TR (CLINTON): Has he called you, Dick?


TR (CHENEY): Nobody calls me. I'm unlisted.


TR (BUSH): He asked me to measure the curtains for him. How do you do that? I never measured curtains before.


TR (CLINTON): I suppose you just get out a tape measure like this-- (TAPE MEASURE PULLS OUT)


TR (BUSH): Bend over, Cheney. (CHENEY MUTTERS) There, just step up on his back so you can reach the top. (CLINTON STEPS UP) There you go. Speaking of curtains, what in the heck am I gonna do in Crawford, Texas, for the next twenty years? Good grief.

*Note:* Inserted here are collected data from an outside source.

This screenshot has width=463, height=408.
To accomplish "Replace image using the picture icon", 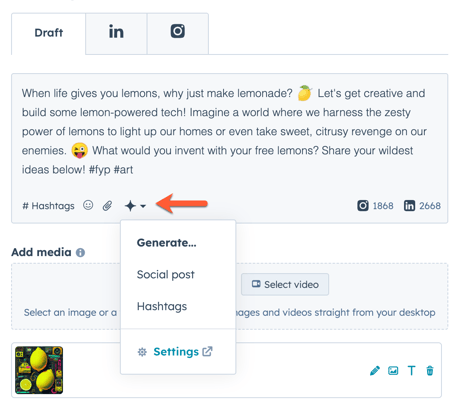I will (393, 371).
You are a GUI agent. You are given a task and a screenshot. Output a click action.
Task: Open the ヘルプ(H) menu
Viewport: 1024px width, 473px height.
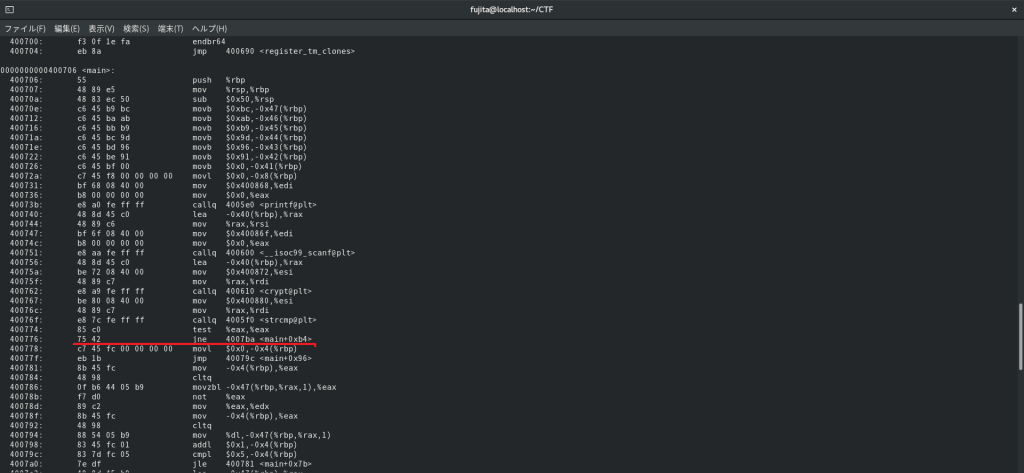coord(208,28)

TR (CLINTON): You could write a book. I did.


TR (BUSH): A book about what?


TR (CLINTON): A memoir. About your presidency.

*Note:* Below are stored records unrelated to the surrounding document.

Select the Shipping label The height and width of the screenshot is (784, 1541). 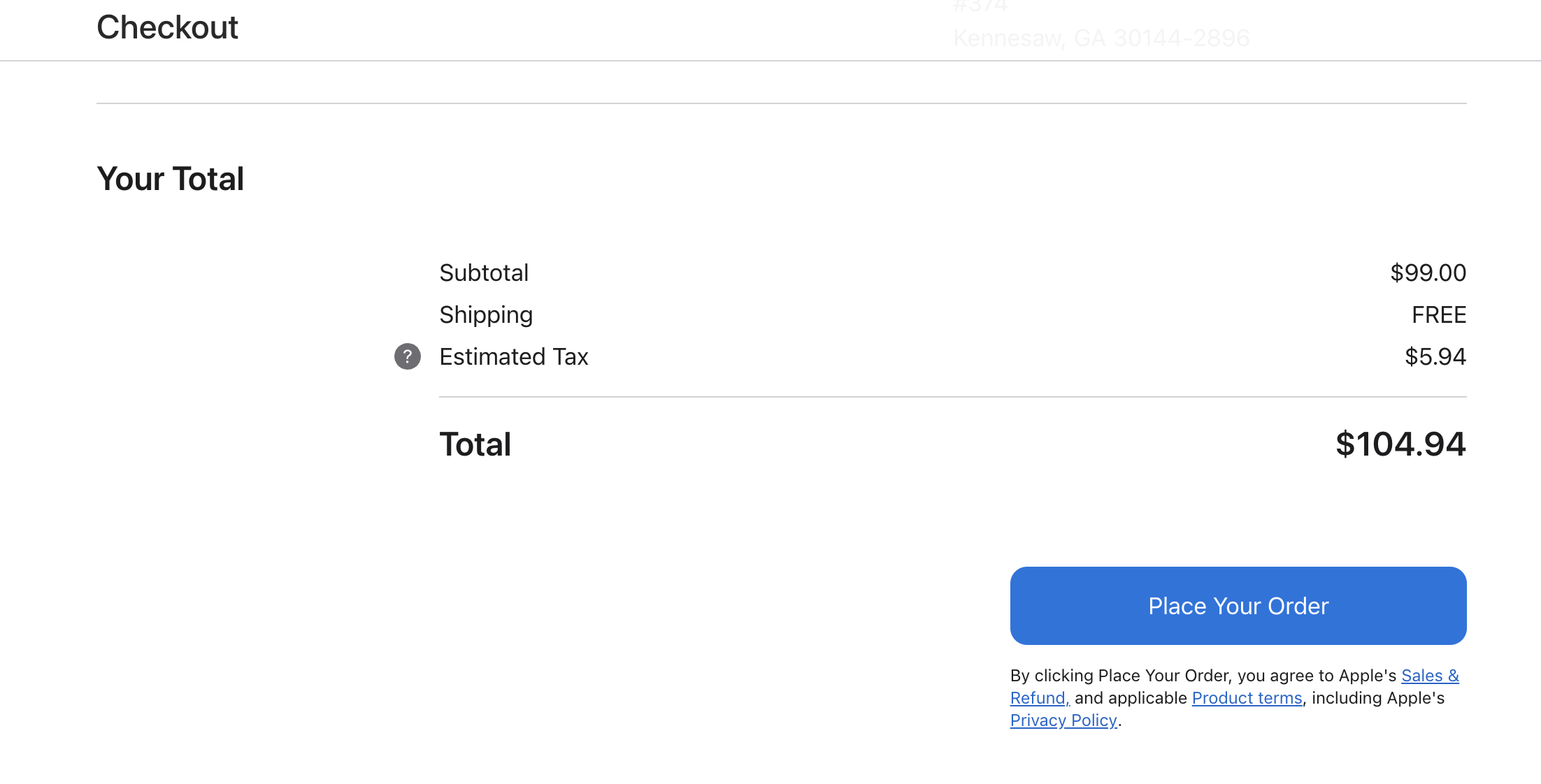(x=486, y=315)
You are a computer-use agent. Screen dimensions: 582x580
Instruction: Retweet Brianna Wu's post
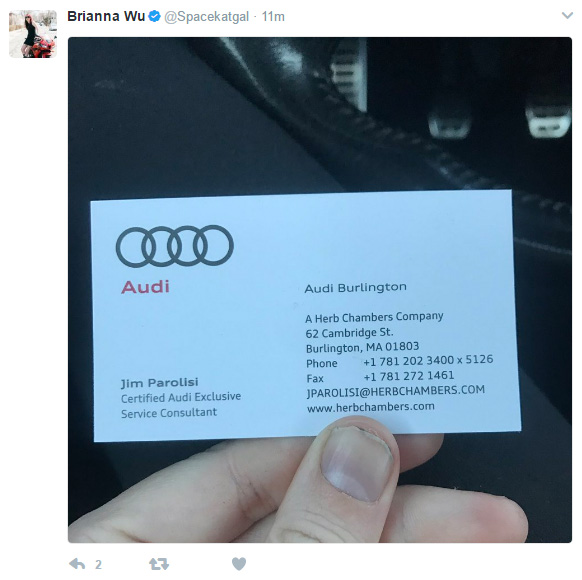click(x=159, y=564)
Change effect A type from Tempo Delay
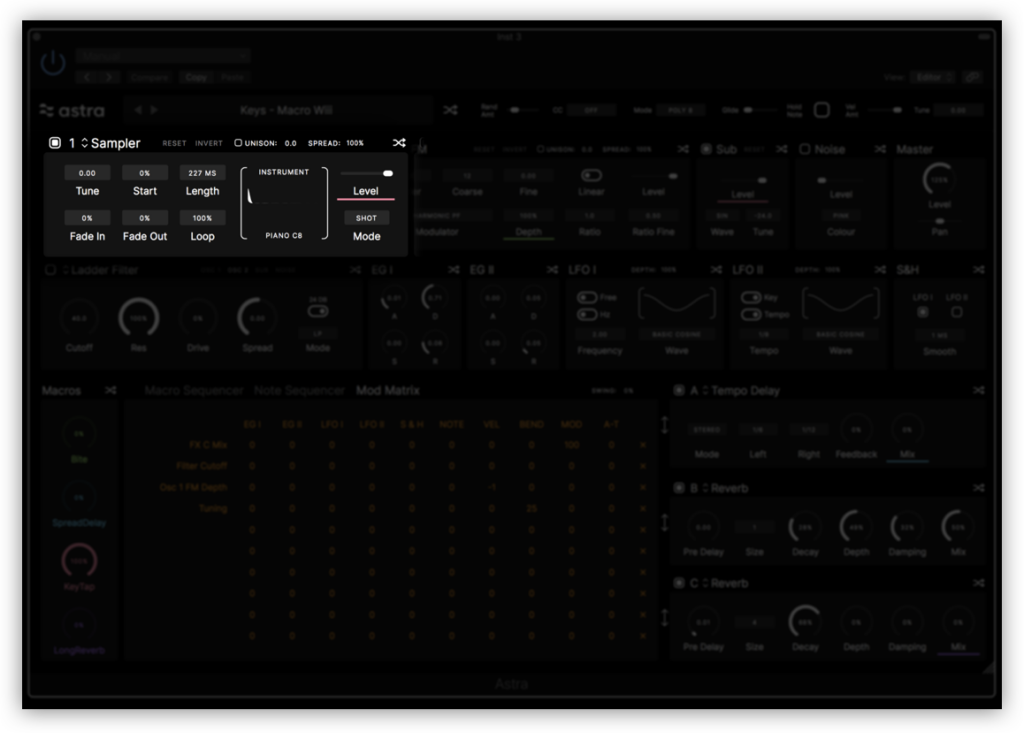 click(x=704, y=391)
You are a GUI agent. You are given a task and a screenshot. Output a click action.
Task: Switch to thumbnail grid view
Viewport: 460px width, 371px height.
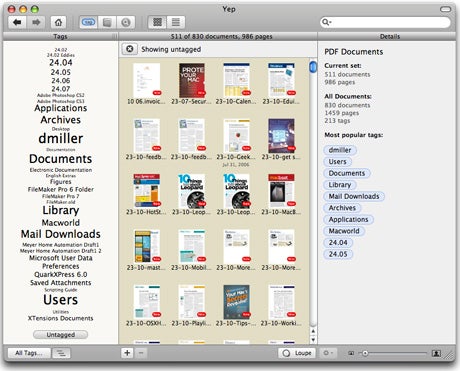coord(157,22)
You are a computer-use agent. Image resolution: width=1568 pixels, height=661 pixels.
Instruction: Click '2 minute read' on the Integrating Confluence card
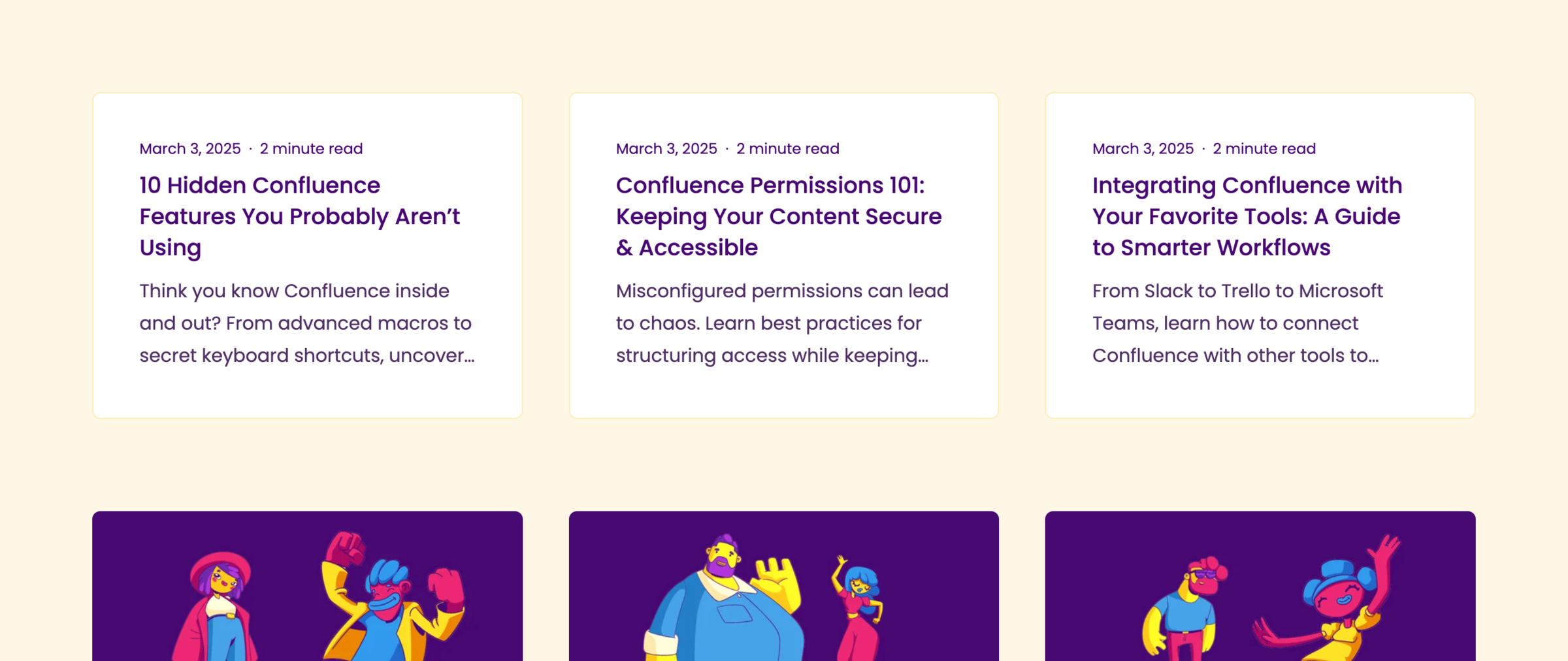point(1264,149)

TR (BUSH): Why would I want to write about that? Trying to forget that. It was a mess. Sorry I ever ran for office. Wanted to be commissioner of baseball. Gave it to that guy from Milwaukee instead. Guy with the toupee. So what was I supposed to do? (CHORDS OF DYLAN SONG)
(HE SINGS)
Come senators, congressmen
Come say goodbye
I'm goin back to Texas
And look at the sky
I never was smart
And I never knew why
It's not just because
I am agin'
But I'll soon be replaced
By a much younger guy
For the times they are a-changin'.
TR (CLINTON): Didn't know you liked Bob Dylan, Bushy.


TR (CHENEY): Wouldja just measure the curtains, please. Hurry up. My back is killin' me.


TR (CLINTON): (SINGS)
The election is over
With all its artillery
And McCain is not
Exactly a pillar he
Talks like he came
From the distillery
A lousy campaign
He's been wagin'.
And dang it I wish he
Had run against Hillary
But the times they are a-changin'.
TR (CHENEY): Get off my back. Yer killin' me.

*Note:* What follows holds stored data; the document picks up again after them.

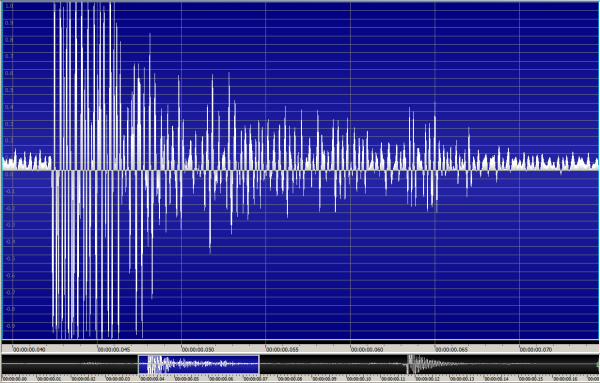Click the 00:00:00.045 mark on the time ruler
Screen dimensions: 600x383
[114, 349]
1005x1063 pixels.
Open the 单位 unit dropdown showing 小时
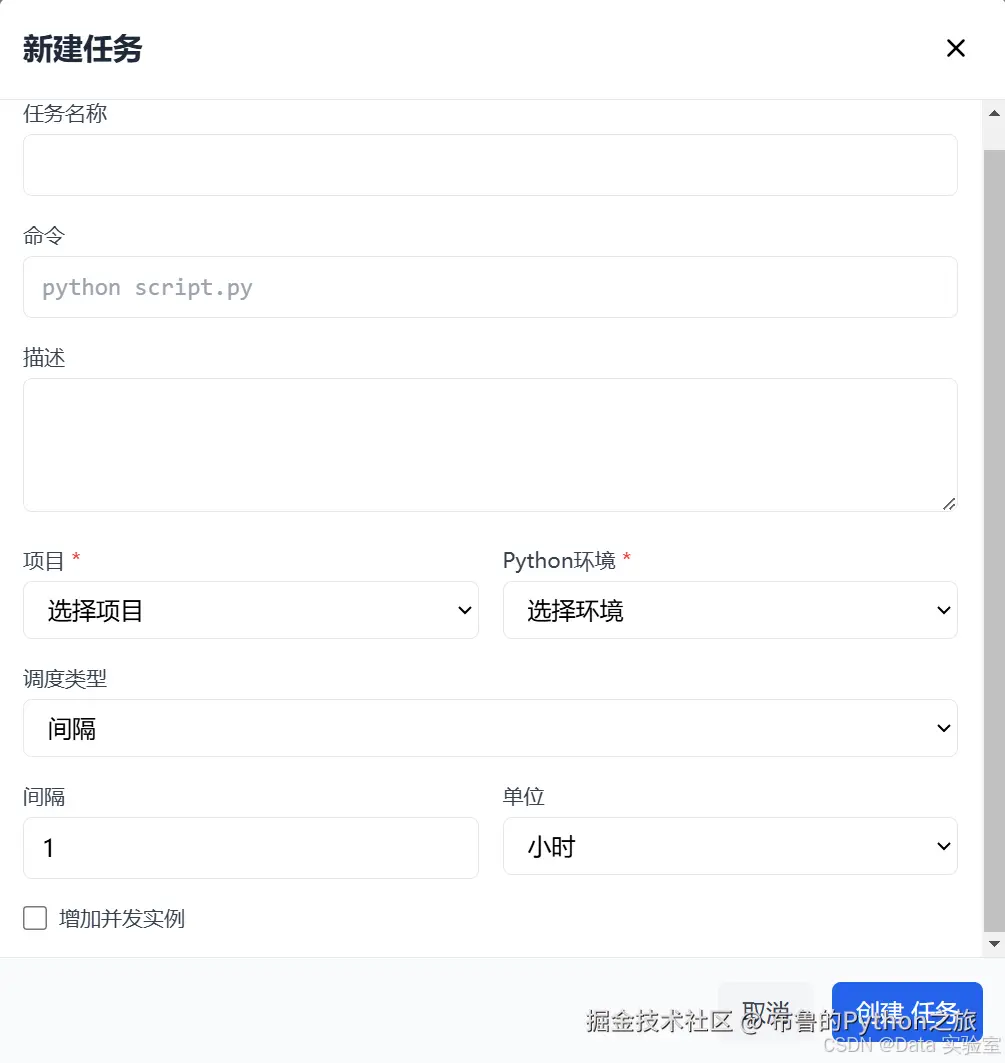pyautogui.click(x=730, y=846)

TR (BUSH): Come on, sing one, Cheney.


TR (CHENEY): I don't sing. My mouth doesn't open that wide.


TR (MCCAIN): My friends, I believe I heard my name mentioned, so I came by to say hello. And I'd love to sing a verse.


TR (BUSH): Hey, John Boy. Welcome to the White House. How'd you get in?


TR (MCCAIN/SINGS):
I'm sorry my friends
That my campaign was failin'
But the fall of Wall Street
Meant difficult sailin'
And the bail-out
Was not really bailin'
The deck chairs were just
Rearrangin'
But at least I can say
Goodbye Sarah Palin
I'm happy the times are a-changin'.


GK: So one generation -- my generation -- heads for the showers and a new generation comes in to pitch and who can't be a little relieved about that -- I am -- my generation had a lot of sensibility but that's not the same as having common sense. Would you have wanted the Grateful Dead to manage your pension fund? No, you wouldn't have. Do you want Woody Allen to negotiate with the Russians? I don't think so. Time for a new crowd.


(GK SINGS)
Happy days are here again
The world has turned, my dear, again
Time for us to disappear again
Happy days are here again.
Altogether shout it now
The old guys got re-routed now
The room is just too crowded now
It is time for us to go.
The guys in their sixties are gone
To cut brush and mow the lawn
Happy days are here again
We're gone. The coast is clear again
So, Let's hoist a glass of beer again
Happy days are here again.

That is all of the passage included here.